Le passage de la loi sur la réforme des retraites devant le Conseil Constitutionnel (CC) a suscité autant de vives attentes que de vives inquiétudes, soulevant des interrogations sur la nature de la décision rendue vendredi 14 avril.
D’une part, des spécialistes de droit constitutionnel avaient longuement débattu sur les motifs qui pouvaient conduire, ou pas, à déclarer une non-conformité partielle ou totale à la constitution, car il y a toujours une part d’interprétation du droit.

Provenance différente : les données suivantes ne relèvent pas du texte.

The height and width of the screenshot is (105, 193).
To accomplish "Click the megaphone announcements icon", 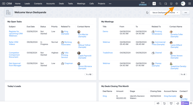I will pyautogui.click(x=158, y=103).
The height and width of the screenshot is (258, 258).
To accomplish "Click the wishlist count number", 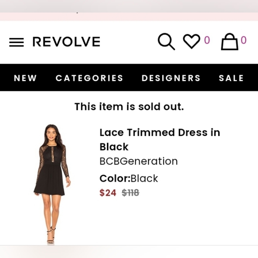I will [207, 40].
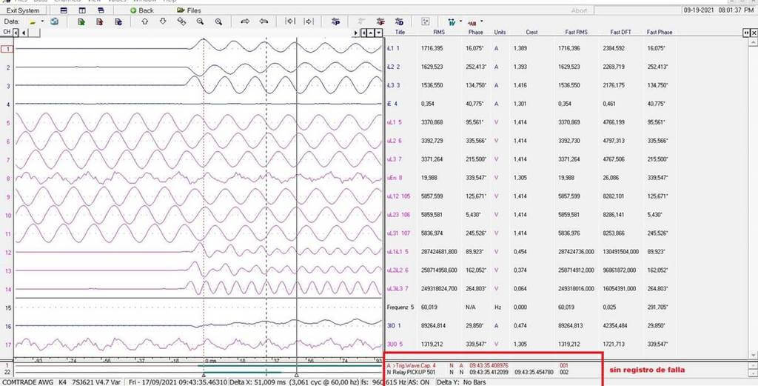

D’autre part, on avait surtout beaucoup commenté ces derniers temps la composition même ce conseil dont les membres sont davantage des politiques que des juristes, et qu’on soupçonne de pouvoir rendre des décisions de conformité plus politiques que juridiques.
Finalement, le Conseil aura décidé de valider largement le texte de la réforme des retraites, tout en rejetant la proposition d’un référendum d’initiative partagé (RIP). Une deuxième demande pour un RIP a été déposée.
Les interrogations sur le CC persistent et une façon d’y répondre est d’examiner des décisions qu’il a déjà rendues. Le domaine des langues dites régionales de France (LdRF) est éclairant sur ce point.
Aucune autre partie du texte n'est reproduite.